The patient had no macrocephaly (OFC of 54 cm was within 98 percentile for age) but frontal prominence. There was ventriculomegaly but no active hydrocephalus (Evans ratio – 0.37), (figure 4). In untreated VGAM, ischaemia due to venous congestion causes subependymal atrophy with ventricular dilatation [8], [9]. This is unknown in Fahr’s syndrome. Active hydrocephalus is a common secondary phenomenon in VGAM, due to two mechanisms – (a) direct occlusion of the cerebral aqueduct, which is rare, and (b) increased intracranial venous hypertension causing a disruption of the hydrovenous equilibrium [8], [9].

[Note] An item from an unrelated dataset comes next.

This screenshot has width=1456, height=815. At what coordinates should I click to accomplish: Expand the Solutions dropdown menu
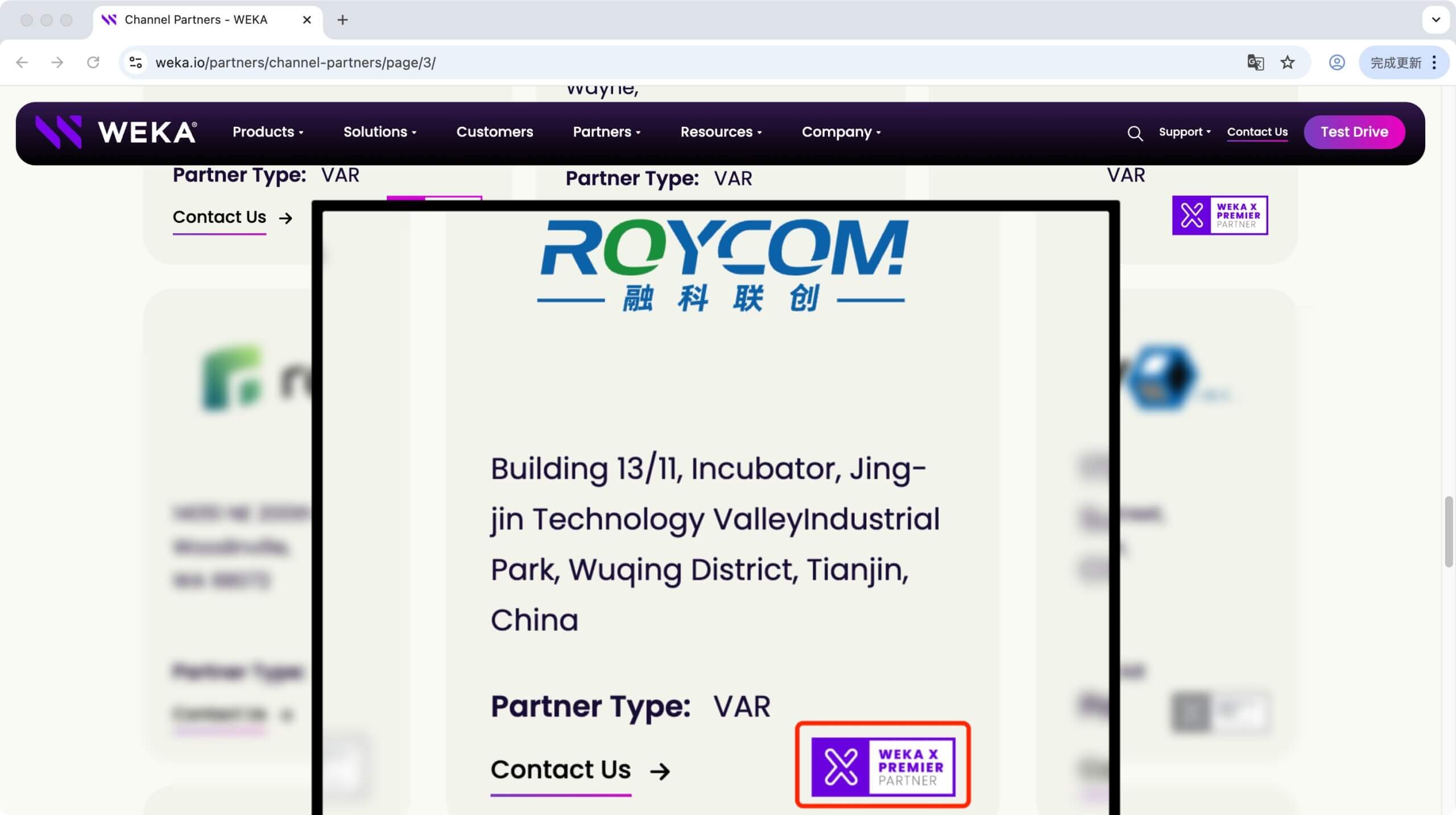tap(380, 132)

4.3. Radiological and Diagnostic Relationships

Figure 2 describes the intracranial calcifications seen in the patient, consistent with both VGAM and Fahr’s syndrome. However, there was a left cerebellar calcification but not in the anatomic localization of the dentate nucleus (figure 6). Dentate calcification is hardly described in VGAM, but the pathophysiologic basis of calcification in VGAM – ischaemia in untreated VGAMs, due to venous congestion in watershed regions resulting in development of subcortical white matter calcifications, also holds true in the infratentorial region. The Evan’s ratio was 0.37 indicating ventriculomegaly weakly suggestive of hydrocephalus; the sagittal MRI equally showed mild bowing of the corpus callosum and the MRI FLAIR protocol minimal periventricular attenuation (figures 5 and 3 respectively). However, shunting procedures are to be discouraged prior to definitive treatment [8]. Conventional angiography towards definition of angioarchitecture of VGAM is best performed as part of a planned endovascular intervention rather than for diagnostic purposes as VGAM can be initially evaluated by MRI/MRA, and so, was not considered in this patient (9). No literature has specifically described Fahr’s syndrome as a diagnosis of exclusion, be it familial or sporadic, however, it has been described that if no other primary cause for brain calcification is detected or if the family history is suggestive of autosomal dominant inheritance, molecular genetic testing should be considered, and the diagnosis established by Proband [6].

4.4. Treatment Relationships

Having been evaluated, endovascular care for the index patient would be sought abroad due to unavailability of same in our setting. This is so as to prevent further neurologic deficits from vascular steal and to prevent psychomotor retardation from venous congestion [9]. Previously, it used to be thought that patients with VGAM with minor symptoms such as ours’ could be managed conservatively as incidences of spontaneous thrombosis occur, but this occurs only in 2.5% of patients [8], [9]. The patient had a partial thrombosis as evidenced by the post-event MRI (figure 5), without spontaneous regression of the vein of Galen malformation. Additionally, the natural history of untreated VGAM is the eventual experience of neurocognitive delay, including mental retardation [9]. These, equally, are the features of Fahr’s syndrome. Patients diagnosed in childhood with VGAM and treated have a greater than 90% long term survival [12].

5. Conclusion

Characteristic intracranial calcifications of the basal ganglia and other regions of the brain may not direct towards a definitive diagnosis, however, in the presence of an identifiable cause, it is unlikely a diagnosis of Fahr’s syndrome would be entertained. The intracranial calcifications observed in this scenario are attributable to the delayed presentation of untreated effects of VGAM.